• Texte
- - - - -
Malheureusement, de constats récurrents, les Etats-Unis s’opposent systématiquement à toute mesure qui touche à leurs intérêts. Ils continuent de pratiquer les subventions à l’exportation et refusent de ratifier des conventions internationales comme celle de Kyoto, (même si le récent sommet du G8 a enregistré quelques progrès en la matière), alors qu’ils sont prêts à se comporter en gendarmes en exportant des guerres absurdes. L’Irak est pour eux un bourbier comme l’a été le Vietnam, et eux-mêmes ne savent plus comment en sortir, même dans l’hypothèse d’un avènement des démocrates au pouvoir. Ils refusent de s’inscrire dans un programme de retrait de leurs forces.

Face à ce sombre décor d’une politique internationale sans ligne directrice claire, il faut espérer que les Etats-Unis comprennent une fois pour toute et le plus tôt possible que leur déclin dans le monde est en train de s’amorcer. Ils devront donc de plus en plus apprendre à descendre de leur piédestal et à s’asseoir sur le même pied d’égalité que les autres nations dans les différentes plate-formes internationales car, le temps où ils étaient les plus forts est irrémédiablement révolu.

Une telle lecture de l’histoire permettrait au pays de l’oncle Sam de s’engager positivement dans une approche consensuelle des problèmes du monde. De cette attitude émergerait une nouvelle ère de stabilité et de paix dans le monde.
- - - - -
• Objectif de l'exercice
Reproduisez à l'identique le passage du texte sur la politique internationale des États-Unis, en commençant par « Face à ce sombre » et en poursuivant jusqu'à « est irrémédiablement révolu. ».
- - - - -
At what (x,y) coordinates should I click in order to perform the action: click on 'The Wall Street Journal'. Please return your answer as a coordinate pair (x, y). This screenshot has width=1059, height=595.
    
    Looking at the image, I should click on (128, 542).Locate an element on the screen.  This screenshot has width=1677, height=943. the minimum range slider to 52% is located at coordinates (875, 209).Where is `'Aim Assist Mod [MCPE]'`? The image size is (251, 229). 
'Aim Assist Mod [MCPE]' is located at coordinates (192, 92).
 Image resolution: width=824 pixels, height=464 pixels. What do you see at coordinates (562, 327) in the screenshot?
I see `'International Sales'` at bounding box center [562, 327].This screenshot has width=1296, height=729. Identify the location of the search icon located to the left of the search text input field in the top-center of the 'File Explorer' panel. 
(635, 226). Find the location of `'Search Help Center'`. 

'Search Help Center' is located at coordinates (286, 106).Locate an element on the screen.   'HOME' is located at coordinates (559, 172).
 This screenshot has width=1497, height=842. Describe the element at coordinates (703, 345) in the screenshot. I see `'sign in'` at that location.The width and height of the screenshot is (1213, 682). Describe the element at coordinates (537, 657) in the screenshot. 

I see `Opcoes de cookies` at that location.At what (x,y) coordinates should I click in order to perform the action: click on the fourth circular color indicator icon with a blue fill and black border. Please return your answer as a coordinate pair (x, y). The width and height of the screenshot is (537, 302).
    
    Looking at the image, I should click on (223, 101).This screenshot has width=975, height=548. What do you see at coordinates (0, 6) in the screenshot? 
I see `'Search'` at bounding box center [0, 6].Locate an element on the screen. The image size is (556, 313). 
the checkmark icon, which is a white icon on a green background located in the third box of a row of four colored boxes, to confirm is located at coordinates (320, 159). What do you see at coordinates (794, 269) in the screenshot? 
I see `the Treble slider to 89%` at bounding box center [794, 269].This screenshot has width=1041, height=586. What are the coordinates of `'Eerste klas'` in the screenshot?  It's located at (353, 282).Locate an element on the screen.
- - - - -
• Exercice réalisé
Face à ce sombre décor d’une politique internationale sans ligne directrice claire, il faut espérer que les Etats-Unis comprennent une fois pour toute et le plus tôt possible que leur déclin dans le monde est en train de s’amorcer. Ils devront donc de plus en plus apprendre à descendre de leur piédestal et à s’asseoir sur le même pied d’égalité que les autres nations dans les différentes plate-formes internationales car, le temps où ils étaient les plus forts est irrémédiablement révolu.